No entanto, algo fundamental ao entendimento de todos, é que mesmo sendo um produto de origem natural, este não está livre de oferecer riscos. Assim, não se pode estabelecer para produtos que têm a finalidade de tratar ou aliviar sintomas, os mesmos requisitos ou tratamento definidos para um alimento, suplemento alimentar ou cosmético.
Enquanto regulador, o cenário que a Anvisa busca é de um país que possibilita o acesso, com qualidade, segurança, baseado no uso racional destes produtos, e claro, na ciência. Objetivo deve ser o tratamento mais adequado e preservação da vida do paciente. Em termos de saúde, isso é o que considero um avanço”, salientou Perfeito, que é Gerente de Medicamentos Específicos, Notificados, Fitoterápicos, Dinamizados e Gases Medicinais da Anvisa.
Próximas atualizações da RDC 327
“Neste momento, estamos tratando da avaliação do impacto regulatório e avaliando paralelamente quais pontos da RDC 327/2019 precisam ser ajustados ou aprimorados”, destacou Perfeito. Da mesma forma, Perfeito confirmou o fato da Anvisa ter dado início a discussões internas com áreas técnicas relacionadas às possíveis atualizações da RDC 327. A resolução da Anvisa que regulamenta a fabricação, a comercialização e a importação de produtos derivados de Cannabis para fins medicinais foi publicada em 2019.

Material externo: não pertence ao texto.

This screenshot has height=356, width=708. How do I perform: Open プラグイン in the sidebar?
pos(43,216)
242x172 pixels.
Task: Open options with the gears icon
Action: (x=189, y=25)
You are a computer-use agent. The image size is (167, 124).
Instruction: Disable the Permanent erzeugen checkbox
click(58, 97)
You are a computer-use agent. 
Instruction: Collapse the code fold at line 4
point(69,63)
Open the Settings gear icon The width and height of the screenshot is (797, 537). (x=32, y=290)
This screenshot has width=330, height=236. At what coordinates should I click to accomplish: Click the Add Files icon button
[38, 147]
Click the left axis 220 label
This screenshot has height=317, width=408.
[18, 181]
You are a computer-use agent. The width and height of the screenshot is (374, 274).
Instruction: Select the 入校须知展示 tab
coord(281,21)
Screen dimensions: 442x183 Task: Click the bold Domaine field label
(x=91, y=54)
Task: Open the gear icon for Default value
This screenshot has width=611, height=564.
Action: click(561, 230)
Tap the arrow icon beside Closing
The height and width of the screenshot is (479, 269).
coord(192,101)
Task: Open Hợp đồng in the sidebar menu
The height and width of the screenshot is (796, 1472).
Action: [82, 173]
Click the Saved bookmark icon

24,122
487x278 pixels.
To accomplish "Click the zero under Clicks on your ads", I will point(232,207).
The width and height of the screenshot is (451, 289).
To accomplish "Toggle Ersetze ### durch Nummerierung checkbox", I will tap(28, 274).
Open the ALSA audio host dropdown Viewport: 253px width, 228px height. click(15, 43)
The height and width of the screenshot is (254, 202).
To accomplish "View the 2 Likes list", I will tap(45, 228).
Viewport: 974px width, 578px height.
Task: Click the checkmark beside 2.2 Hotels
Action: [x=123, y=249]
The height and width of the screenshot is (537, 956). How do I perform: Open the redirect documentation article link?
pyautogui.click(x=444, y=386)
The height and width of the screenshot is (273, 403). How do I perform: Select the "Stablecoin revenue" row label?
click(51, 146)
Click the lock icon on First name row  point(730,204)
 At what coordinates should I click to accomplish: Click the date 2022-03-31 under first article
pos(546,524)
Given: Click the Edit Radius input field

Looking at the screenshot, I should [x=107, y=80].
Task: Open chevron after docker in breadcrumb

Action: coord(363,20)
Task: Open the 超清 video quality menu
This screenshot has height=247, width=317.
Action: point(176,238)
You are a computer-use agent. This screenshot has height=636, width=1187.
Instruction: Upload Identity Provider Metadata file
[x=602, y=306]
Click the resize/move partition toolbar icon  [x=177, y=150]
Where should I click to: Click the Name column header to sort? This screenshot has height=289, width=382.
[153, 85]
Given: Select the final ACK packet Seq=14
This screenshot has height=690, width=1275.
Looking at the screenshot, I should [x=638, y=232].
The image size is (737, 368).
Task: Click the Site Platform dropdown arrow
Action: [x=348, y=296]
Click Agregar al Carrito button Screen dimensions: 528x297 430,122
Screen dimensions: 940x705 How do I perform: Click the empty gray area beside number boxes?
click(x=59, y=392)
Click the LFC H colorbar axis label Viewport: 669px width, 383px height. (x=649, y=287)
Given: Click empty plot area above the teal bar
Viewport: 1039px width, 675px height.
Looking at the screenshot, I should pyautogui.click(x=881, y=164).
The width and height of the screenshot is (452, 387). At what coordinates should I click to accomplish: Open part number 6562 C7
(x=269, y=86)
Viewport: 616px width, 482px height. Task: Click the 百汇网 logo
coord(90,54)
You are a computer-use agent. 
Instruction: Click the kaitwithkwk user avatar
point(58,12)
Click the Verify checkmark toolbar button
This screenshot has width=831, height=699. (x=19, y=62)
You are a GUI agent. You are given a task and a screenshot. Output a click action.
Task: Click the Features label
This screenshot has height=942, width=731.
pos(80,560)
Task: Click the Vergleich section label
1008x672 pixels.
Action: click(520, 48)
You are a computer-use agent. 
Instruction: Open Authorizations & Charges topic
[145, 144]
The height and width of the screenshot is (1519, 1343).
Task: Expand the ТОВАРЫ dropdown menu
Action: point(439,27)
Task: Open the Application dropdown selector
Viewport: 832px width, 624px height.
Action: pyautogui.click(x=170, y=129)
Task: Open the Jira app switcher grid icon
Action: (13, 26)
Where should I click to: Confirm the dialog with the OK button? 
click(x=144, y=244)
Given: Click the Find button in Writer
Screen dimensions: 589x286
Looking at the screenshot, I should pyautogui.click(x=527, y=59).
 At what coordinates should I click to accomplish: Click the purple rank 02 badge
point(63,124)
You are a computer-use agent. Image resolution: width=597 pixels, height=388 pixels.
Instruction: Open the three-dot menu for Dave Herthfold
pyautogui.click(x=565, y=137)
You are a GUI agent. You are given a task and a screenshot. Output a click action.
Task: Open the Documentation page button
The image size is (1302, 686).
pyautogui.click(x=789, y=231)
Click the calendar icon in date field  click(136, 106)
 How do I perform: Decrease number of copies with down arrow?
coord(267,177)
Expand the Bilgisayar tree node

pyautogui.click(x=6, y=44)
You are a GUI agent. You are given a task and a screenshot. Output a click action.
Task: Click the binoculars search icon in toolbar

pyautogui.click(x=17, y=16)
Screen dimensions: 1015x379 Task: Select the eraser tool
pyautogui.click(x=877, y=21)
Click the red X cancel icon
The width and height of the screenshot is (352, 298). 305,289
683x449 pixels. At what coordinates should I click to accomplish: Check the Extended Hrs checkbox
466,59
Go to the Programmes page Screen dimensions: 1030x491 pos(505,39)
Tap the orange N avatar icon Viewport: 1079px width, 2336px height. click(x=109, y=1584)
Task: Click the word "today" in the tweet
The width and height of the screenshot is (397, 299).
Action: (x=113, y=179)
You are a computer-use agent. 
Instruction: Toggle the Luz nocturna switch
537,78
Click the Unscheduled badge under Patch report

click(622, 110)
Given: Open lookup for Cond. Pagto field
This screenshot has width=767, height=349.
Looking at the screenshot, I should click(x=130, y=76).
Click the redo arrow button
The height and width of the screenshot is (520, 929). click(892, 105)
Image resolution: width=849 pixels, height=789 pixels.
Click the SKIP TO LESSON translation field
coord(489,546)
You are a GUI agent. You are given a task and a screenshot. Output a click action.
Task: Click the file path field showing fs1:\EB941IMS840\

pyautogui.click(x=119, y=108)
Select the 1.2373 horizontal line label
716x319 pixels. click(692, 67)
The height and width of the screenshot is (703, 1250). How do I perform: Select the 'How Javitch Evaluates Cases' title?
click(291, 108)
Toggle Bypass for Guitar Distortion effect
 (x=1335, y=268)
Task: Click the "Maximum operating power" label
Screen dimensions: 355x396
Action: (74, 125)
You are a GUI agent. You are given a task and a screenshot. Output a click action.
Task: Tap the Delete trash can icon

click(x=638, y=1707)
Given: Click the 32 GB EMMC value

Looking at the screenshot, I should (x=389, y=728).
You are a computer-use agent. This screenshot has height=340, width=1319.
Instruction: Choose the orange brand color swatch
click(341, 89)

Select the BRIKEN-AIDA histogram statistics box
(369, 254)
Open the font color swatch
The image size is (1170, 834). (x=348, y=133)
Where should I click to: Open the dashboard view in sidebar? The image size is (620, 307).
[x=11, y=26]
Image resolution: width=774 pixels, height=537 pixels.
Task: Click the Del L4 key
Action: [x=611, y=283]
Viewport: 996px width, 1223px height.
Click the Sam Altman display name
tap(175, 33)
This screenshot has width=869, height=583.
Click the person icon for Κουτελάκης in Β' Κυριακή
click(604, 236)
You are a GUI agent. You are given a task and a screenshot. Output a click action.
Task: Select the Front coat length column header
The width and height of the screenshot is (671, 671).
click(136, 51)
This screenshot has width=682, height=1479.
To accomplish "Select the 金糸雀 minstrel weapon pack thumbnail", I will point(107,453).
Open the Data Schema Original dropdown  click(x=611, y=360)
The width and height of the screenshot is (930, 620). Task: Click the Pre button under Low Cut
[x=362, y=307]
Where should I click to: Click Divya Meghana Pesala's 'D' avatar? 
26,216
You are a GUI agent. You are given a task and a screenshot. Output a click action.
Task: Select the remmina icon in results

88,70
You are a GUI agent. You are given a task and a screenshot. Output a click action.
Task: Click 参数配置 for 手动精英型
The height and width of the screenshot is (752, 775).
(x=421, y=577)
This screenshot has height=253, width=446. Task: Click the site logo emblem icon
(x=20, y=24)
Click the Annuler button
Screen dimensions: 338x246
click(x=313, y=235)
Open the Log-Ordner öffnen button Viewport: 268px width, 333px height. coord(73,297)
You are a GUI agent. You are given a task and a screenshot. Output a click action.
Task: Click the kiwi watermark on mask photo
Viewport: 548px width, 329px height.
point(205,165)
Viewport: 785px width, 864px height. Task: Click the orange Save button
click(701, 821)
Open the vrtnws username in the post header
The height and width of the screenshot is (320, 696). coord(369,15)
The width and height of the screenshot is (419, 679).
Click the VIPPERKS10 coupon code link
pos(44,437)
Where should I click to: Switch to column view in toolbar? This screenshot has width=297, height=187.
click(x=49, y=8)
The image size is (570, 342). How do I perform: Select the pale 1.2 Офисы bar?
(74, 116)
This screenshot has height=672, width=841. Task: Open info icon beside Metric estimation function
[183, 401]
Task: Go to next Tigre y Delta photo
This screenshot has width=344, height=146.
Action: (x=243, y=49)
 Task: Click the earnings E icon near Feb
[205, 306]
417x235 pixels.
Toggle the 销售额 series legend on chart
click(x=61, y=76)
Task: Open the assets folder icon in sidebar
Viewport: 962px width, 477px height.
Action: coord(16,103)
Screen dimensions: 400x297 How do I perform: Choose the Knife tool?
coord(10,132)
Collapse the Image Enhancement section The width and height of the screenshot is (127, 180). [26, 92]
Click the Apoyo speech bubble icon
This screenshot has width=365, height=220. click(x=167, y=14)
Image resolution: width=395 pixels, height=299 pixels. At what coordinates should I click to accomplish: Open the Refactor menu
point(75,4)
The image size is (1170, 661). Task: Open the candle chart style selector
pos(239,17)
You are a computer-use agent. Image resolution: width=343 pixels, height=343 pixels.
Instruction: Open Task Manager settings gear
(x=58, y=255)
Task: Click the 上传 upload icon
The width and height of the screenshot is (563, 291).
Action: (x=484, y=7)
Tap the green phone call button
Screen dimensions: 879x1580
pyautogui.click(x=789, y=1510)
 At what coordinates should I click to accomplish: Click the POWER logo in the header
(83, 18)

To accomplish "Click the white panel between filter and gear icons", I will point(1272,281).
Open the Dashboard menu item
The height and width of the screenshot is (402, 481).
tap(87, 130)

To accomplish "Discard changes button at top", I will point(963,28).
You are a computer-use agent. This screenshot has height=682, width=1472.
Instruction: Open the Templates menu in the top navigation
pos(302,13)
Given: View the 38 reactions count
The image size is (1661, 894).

Mudanças com base científica
“Todas as mudanças a serem implementadas na norma terão como base o conhecimento científico atual, pautado nas melhores evidências técnico-científicas sobre a planta Cannabis sativa e os seus derivados, e levarão em consideração o mercado nacional e os possíveis riscos sanitários relacionados a estes produtos, bem como o controle estabelecido por meio das normas brasileiras e das convenções internacionais das quais o Brasil é signatário”, afirmou em relação às direções que as atualizações podem tomar e confirmando as exigências e os altos níveis de trabalho da Anvisa.
Brasil no cenário internacional da Cannabis
Recentemente o Brasil marcou presença na Bio International Convention, Perfeito disse que durante o evento foi possível observar que “a popularidade e o mercado da Cannabis com fins medicinais vêm crescendo mundialmente. Esse aumento do interesse ocorre simultaneamente ao crescimento de estudos que almejam comprovar a eficácia e a segurança dos produtos derivados de Cannabis para uma série de condições de saúde; e ao aumento de estratégias de marketing que muitas vezes não levam em consideração o fato de estarem tratando de produtos, em sua maioria, ainda sob investigação clínica”.
Atenção à segurança dos produtos
“A prescrição e o uso dos produtos devem ser tratados de forma muito cautelosa, sendo preciso aguardar mais respostas desses estudos para que os benefícios do uso possam ser confirmados e considerados extrapoláveis para a população de forma mais ampla. Até lá, os prescritores devem considerar as melhores evidências científicas disponíveis que sugiram que o produto de Cannabis seja eficaz e seguro para determinada condição, sendo prescrito quando não houver alternativa terapêutica disponível com dados clínicos completos para uso pelo paciente”, finalizou.